BTW: Meanwhile I also saw this question, which seems also to be a solution. Nevertheless, I would like to know what I did wrong or if I misunderstood the concept of ReentrantReadWriteLock
EDIT: Today I was provided with the full stacktrace. As argued by some of you guys, the issue is really not related to this piece of code, it just happened coincidently in the same time the reload happened. The problem actually was really in the access to getSomeObject(). In the real code SomeObject is again a Map and this inner List gets sorted each time it is accessed (which is bad anyways, but that is another issue). So basically we ran into this issue
Upvotes: 0
Views: 670
Reputation: 324
ReentrantReadWriteLock only guarantees the thread that holds the lock on the map can hold on to the lock if needed.
It does not guarantee myMap
has not been cached behind the scenes.
A cached value could result in a stale read.
A stale read will give you the java.util.ConcurrentModificationException
myMap needs to be declared volatile
to make the update visible to other threads.
From Java Concurrency in Practice:
volatile variables, to ensure that updates to a variable are propagated predictably to other threads. When a field is declared volatile, the compiler and runtime are put on notice that this variable is shared and that operations on it should not be reordered with other memory operations. Volatile variables are not cached in registers or in caches where they are hidden from other processors, so a read of a volatile variable always returns the most recent write by any thread.
Peierls, Tim. Java Concurrency in Practice
an alternative would be to use syncronized
on getSomeObject
and a synchonized block on this
around myMap = intermediateMyMap;
Upvotes: 1
Reputation: 34014
I see nothing obviously wrong with the code. ReadWriteLock
should provide the necessary memory ordering guarantees (See Memory Synchronization section at https://docs.oracle.com/javase/8/docs/api/java/util/concurrent/locks/Lock.html)

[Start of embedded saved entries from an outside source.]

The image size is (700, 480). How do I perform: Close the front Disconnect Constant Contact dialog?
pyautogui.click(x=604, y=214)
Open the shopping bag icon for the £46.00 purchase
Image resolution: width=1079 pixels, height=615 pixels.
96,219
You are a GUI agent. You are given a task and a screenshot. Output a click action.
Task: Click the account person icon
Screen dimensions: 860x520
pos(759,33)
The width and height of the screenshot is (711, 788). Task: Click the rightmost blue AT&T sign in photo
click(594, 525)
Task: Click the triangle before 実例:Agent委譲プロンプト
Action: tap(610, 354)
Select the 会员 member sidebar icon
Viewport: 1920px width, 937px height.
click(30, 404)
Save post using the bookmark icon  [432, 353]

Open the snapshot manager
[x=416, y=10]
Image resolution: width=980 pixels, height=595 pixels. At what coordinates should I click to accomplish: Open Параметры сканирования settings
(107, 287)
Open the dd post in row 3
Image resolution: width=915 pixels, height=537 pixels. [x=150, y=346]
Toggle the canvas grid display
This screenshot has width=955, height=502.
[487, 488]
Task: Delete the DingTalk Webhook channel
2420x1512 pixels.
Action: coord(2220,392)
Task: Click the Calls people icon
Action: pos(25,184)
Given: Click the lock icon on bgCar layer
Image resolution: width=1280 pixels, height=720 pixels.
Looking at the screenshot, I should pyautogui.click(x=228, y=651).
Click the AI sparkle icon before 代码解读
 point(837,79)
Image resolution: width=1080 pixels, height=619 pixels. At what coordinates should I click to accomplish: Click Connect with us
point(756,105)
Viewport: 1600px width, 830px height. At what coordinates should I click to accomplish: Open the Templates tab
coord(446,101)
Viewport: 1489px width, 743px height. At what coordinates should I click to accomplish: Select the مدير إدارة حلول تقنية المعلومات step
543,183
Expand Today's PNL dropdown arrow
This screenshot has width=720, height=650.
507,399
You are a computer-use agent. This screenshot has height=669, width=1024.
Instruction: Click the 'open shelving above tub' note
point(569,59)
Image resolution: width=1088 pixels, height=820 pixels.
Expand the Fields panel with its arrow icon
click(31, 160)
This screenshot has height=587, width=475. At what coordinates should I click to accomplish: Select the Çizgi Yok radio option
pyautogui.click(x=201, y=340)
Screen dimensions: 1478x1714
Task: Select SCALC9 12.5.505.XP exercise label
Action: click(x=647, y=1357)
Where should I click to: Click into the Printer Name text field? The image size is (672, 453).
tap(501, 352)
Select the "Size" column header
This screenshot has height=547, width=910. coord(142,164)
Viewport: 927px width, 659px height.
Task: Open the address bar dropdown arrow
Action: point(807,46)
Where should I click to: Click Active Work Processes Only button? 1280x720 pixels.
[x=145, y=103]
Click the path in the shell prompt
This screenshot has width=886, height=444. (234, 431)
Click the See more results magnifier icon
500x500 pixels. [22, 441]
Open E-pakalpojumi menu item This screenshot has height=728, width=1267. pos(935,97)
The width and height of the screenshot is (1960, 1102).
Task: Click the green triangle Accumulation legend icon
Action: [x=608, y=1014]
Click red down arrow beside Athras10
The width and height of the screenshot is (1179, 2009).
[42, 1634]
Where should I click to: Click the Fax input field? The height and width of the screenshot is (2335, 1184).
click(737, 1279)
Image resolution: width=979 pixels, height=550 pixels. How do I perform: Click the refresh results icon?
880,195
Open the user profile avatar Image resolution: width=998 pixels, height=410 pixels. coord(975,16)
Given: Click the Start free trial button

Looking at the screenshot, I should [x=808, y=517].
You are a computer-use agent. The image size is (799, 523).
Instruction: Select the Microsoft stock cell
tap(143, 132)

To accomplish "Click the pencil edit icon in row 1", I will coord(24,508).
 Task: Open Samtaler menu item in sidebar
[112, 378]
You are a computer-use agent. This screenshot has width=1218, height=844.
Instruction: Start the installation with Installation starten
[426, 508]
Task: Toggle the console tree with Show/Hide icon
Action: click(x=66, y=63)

The problem might well be in the "heavy processing" part. A ConcurrentModificationException
could also be caused by modifying the map while iterating over it from a single thread, but then you would see the same problem regardless of the load on the system.
As you already mentioned, for this pattern of replacing the whole map I think a volatile field or an AtomicReference
would be the better and much simpler solution.